• **Problem to work on**: In the listing below, find the line containing "Click the share arrow icon" and the line containing "Viewport: 550px width, 386px height.". Repeat exactly those two lines and every line between them.

• **Supplied material**:

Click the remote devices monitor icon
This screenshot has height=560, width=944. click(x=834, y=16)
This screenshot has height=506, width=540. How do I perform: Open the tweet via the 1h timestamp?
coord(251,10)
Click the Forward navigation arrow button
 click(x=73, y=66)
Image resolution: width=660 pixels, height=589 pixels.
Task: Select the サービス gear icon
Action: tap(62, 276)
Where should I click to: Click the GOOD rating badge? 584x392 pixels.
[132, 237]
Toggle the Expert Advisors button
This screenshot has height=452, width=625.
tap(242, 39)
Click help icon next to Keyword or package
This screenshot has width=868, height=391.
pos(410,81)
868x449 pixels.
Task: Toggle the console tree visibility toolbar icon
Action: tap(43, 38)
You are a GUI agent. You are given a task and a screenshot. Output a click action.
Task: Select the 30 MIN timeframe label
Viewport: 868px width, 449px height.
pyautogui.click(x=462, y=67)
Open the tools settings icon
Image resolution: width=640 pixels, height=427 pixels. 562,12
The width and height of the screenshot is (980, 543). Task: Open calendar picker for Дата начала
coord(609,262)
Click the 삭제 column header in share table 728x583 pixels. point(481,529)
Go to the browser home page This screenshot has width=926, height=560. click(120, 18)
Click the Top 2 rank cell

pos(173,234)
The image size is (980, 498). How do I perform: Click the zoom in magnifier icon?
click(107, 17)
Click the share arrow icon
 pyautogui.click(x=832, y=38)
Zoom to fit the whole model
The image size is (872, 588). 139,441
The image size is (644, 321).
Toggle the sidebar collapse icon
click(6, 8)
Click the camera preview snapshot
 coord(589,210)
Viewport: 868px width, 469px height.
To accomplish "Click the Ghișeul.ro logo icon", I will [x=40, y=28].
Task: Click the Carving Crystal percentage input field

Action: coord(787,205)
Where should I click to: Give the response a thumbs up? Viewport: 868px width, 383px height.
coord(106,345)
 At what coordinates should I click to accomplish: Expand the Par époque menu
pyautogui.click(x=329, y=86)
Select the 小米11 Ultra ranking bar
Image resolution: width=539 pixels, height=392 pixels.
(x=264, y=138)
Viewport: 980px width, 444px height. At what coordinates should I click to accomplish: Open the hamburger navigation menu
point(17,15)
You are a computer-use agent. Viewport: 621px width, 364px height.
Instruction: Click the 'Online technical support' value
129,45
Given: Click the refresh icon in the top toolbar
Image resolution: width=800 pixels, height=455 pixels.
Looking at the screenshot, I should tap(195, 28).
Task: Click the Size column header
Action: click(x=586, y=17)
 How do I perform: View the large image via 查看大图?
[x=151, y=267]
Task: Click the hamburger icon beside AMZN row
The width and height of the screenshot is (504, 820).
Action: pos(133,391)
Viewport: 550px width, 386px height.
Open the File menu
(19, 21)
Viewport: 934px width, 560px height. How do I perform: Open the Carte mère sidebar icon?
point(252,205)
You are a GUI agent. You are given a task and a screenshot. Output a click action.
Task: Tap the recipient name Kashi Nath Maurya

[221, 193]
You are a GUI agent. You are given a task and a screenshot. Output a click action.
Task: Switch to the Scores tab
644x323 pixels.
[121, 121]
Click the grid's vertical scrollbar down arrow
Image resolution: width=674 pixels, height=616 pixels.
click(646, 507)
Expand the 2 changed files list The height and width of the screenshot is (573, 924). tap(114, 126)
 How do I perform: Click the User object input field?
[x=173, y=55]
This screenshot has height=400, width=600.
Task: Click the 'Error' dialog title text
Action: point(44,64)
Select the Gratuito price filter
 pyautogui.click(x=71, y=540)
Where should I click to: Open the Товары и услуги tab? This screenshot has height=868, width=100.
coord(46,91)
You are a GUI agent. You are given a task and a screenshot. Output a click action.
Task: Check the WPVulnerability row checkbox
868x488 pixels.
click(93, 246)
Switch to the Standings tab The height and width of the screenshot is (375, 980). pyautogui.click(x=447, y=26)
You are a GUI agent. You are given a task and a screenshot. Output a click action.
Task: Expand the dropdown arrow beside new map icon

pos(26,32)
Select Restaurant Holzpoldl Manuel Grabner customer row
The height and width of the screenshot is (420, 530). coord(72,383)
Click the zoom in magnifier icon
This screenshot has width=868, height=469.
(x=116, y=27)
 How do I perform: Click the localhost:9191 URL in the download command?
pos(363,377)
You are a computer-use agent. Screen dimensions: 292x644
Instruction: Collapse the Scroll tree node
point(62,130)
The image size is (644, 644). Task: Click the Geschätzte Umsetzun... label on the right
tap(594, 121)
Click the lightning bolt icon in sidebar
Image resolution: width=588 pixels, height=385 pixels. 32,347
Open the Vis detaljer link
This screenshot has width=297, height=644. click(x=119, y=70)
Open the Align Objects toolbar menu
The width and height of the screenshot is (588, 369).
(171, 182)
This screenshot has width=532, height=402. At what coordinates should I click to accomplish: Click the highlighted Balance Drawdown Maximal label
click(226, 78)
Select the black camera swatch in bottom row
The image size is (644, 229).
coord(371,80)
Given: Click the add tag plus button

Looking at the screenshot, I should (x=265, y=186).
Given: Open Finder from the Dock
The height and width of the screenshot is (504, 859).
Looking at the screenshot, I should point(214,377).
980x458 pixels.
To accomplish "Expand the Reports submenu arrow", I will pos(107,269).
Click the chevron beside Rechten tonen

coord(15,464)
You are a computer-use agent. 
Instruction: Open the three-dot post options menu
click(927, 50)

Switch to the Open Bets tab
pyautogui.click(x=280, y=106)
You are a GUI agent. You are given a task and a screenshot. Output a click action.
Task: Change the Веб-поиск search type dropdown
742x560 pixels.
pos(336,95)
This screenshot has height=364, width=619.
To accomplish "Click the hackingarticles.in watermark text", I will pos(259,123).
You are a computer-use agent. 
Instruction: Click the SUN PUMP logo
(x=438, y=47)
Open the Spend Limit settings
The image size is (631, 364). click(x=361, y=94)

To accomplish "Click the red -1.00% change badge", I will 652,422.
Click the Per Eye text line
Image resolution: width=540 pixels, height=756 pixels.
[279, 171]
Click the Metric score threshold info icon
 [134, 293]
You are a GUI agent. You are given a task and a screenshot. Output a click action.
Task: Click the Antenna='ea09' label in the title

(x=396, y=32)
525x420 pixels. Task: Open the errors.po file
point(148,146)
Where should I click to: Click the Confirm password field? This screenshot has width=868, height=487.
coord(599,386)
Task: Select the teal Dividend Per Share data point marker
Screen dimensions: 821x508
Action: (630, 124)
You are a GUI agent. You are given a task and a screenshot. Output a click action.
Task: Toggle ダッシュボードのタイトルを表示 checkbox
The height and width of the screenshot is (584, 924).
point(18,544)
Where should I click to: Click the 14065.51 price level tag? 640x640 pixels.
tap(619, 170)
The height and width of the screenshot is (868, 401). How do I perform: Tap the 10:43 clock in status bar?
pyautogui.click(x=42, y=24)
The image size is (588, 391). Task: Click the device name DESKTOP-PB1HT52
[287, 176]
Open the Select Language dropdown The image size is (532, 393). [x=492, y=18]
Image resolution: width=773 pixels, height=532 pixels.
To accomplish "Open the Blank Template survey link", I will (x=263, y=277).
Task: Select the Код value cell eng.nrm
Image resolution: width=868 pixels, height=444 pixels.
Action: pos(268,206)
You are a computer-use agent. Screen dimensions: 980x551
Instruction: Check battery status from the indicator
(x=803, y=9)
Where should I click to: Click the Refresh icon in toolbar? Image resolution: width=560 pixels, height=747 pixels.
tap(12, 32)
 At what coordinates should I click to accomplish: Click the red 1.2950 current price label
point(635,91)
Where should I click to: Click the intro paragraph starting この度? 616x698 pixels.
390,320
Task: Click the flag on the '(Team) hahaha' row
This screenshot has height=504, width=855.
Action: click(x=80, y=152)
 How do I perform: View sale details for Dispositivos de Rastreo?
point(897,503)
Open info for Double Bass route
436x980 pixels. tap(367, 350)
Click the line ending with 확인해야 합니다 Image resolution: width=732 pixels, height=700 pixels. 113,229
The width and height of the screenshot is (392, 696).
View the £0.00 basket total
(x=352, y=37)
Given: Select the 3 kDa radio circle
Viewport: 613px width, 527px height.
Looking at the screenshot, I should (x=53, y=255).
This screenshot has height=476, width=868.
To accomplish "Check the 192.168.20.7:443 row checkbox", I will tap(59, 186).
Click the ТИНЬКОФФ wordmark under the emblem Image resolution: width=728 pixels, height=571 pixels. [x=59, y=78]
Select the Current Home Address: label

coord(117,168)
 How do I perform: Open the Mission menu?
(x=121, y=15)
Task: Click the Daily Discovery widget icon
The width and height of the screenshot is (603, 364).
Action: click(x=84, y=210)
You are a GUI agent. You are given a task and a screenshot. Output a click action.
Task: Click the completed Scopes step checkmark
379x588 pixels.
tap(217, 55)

• **Output for this task**:
Click the share arrow icon
 pyautogui.click(x=832, y=38)
Zoom to fit the whole model
The image size is (872, 588). 139,441
The image size is (644, 321).
Toggle the sidebar collapse icon
click(6, 8)
Click the camera preview snapshot
 coord(589,210)
Viewport: 868px width, 469px height.
To accomplish "Click the Ghișeul.ro logo icon", I will [x=40, y=28].
Task: Click the Carving Crystal percentage input field

Action: coord(787,205)
Where should I click to: Give the response a thumbs up? Viewport: 868px width, 383px height.
coord(106,345)
 At what coordinates should I click to accomplish: Expand the Par époque menu
pyautogui.click(x=329, y=86)
Select the 小米11 Ultra ranking bar
Image resolution: width=539 pixels, height=392 pixels.
(x=264, y=138)
Viewport: 980px width, 444px height. At what coordinates should I click to accomplish: Open the hamburger navigation menu
point(17,15)
You are a computer-use agent. Viewport: 621px width, 364px height.
Instruction: Click the 'Online technical support' value
129,45
Given: Click the refresh icon in the top toolbar
Image resolution: width=800 pixels, height=455 pixels.
Looking at the screenshot, I should tap(195, 28).
Task: Click the Size column header
Action: click(x=586, y=17)
 How do I perform: View the large image via 查看大图?
[x=151, y=267]
Task: Click the hamburger icon beside AMZN row
The width and height of the screenshot is (504, 820).
Action: pos(133,391)
Viewport: 550px width, 386px height.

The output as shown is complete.